Implementations of the present technology each have at least one of the above-mentioned object and/or aspects, but do not necessarily have all of them. It should be understood that some aspects of the present technology that have resulted from attempting to attain the above- mentioned object may not satisfy this object and/or may satisfy other objects not specifically recited herein.

Additional and/or alternative features, aspects and advantages of implementations of the present technology will become apparent from the following description, the accompanying drawings and the appended claims.

BRIEF DESCRIPTION OF THE DRAWINGS

Further features and advantages of the present invention will become apparent from the following detailed description, taken in combination with the appended drawings, in which: Figure 1 illustrates a schematic diagram of an electronic device in accordance with non-limiting embodiments of the present technology;

Figure 2 depicts a schematic diagram of a system in accordance with non-limiting embodiments of the present technology;

Figure 3 is a flow chart of a method for detecting a holding in a sequence of images, in accordance with an embodiment;

Figure 4 is a block diagram of a system for detecting a holding in a sequence of images, in accordance with an embodiment;

Figure 5 illustrates the extraction of two regions of interest localized around a left hand and a right hand of a person from 10 successive video frames, in accordance with an embodiment;

Figure 6 is a block diagram illustrating an exemplary architecture for a holding classifier system comprising a VGG16 type convolutional neural network spatial feature extractor, in accordance with an embodiment;

Figure 7 is a block diagram illustrating an exemplary architecture for a holding classifier system comprising a VGG19 type convolutional neural network spatial feature extractor, in accordance with an embodiment;

Figure 8 is a block diagram illustrating an exemplary architecture for a holding classifier system comprising a YOLO type convolutional neural network spatial feature extractor, in accordance with an embodiment;

Figure 9 is a block diagram illustrating an exemplary architecture for a holding classifier system comprising a encoder-recurrent-decoder (ERD) type temporal feature extractor, in accordance with an embodiment;

Figure 10 presents two exemplary pictorial representations of possible inputs and outputs to and from a spatial feature extractor and a temporal feature extractor, in each example (top and bottom), a single frame image being inputted into the spatial feature extractor, which extracts a set (256) of spatial feature maps that are inputted into the temporal feature extractor, resulting in a vector of (128) spatiotemporal features, in accordance with an embodiment; and

Figure 11 is a block diagram of a processing module adapted to execute at least some of the steps of the method of Figure 3, in accordance with an embodiment.

It will be noted that throughout the appended drawings, like features are identified by like reference numerals.

DETAILED DESCRIPTION

The examples and conditional language recited herein are principally intended to aid the reader in understanding the principles of the present technology and not to limit its scope to such specifically recited examples and conditions.

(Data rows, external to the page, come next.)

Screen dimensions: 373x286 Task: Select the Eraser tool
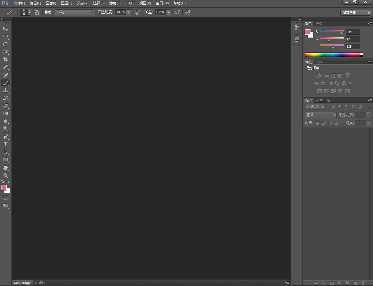[6, 106]
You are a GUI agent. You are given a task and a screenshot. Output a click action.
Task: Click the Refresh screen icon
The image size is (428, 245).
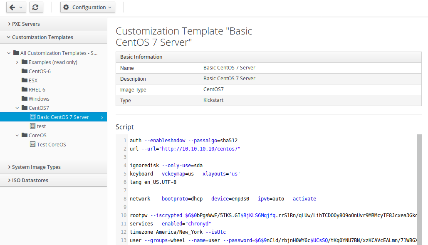(36, 7)
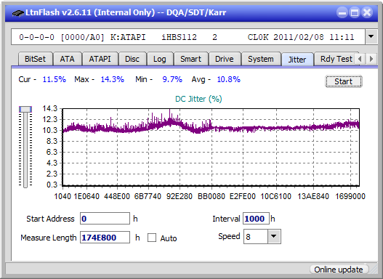Open the ATAPI tab
383x279 pixels.
pyautogui.click(x=100, y=59)
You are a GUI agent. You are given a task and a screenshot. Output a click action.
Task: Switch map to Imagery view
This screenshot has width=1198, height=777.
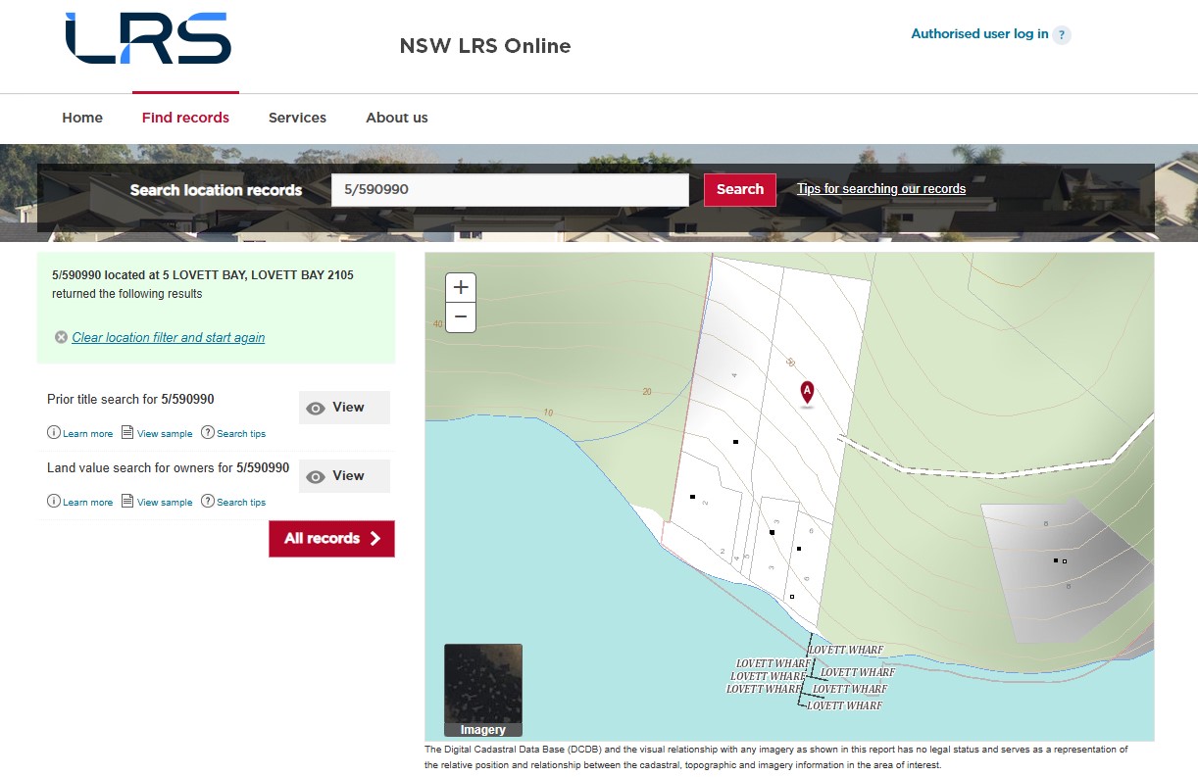click(x=483, y=690)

It will be appreciated that those skilled in the art may devise various arrangements which, although not explicitly described or shown herein, nonetheless embody the principles of the present technology and are included within its spirit and scope.

Furthermore, as an aid to understanding, the following description may describe relatively simplified implementations of the present technology. As persons skilled in the art would understand, various implementations of the present technology may be of a greater complexity.

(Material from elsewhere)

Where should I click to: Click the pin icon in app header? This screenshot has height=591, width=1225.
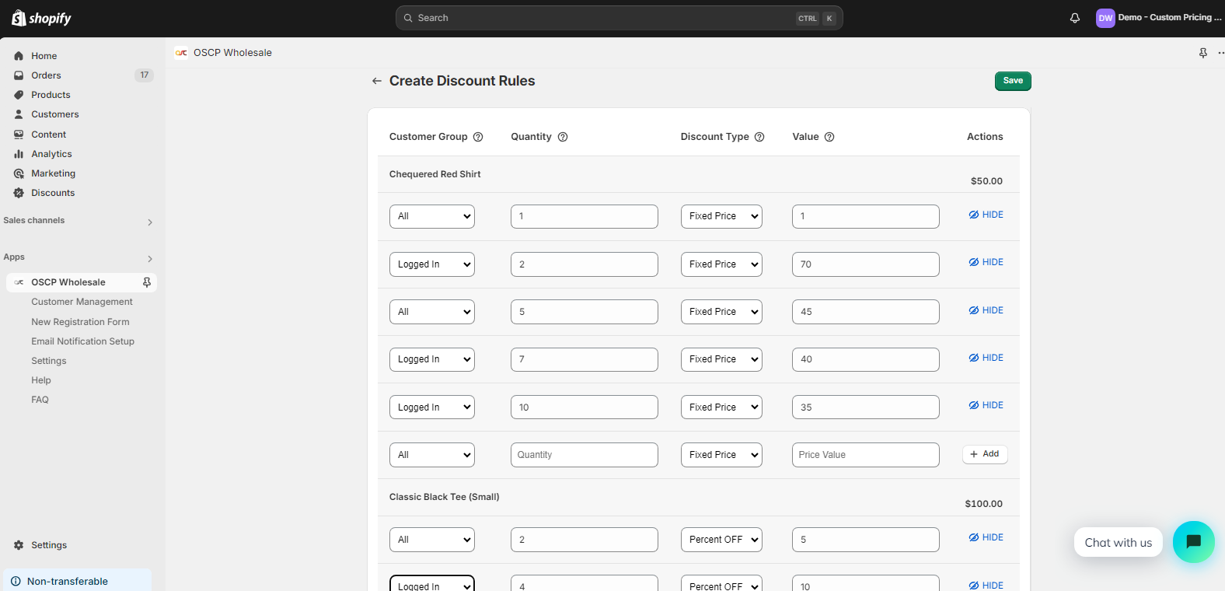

In some cases, what are believed to be helpful examples of modifications to the present technology may also be set forth. This is done merely as an aid to understanding, and, again, not to define the scope or set forth the bounds of the present technology. These modifications are not an exhaustive list, and a person skilled in the art may make other modifications while nonetheless remaining within the scope of the present technology. Further, where no examples of modifications have been set forth, it should not be interpreted that no modifications are possible and/or that what is described is the sole manner of implementing that element of the present technology.

Moreover, all statements herein reciting principles, aspects, and implementations of the present technology, as well as specific examples thereof, are intended to encompass both structural and functional equivalents thereof, whether they are currently known or developed in the future. Thus, for example, it will be appreciated by those skilled in the art that any block diagrams herein represent conceptual views of illustrative circuitry embodying the principles of the present technology. Similarly, it will be appreciated that any flowcharts, flow diagrams, state transition diagrams, pseudo-code, and the like represent various processes which may be substantially represented in computer-readable media and so executed by a computer or processor, whether or not such computer or processor is explicitly shown.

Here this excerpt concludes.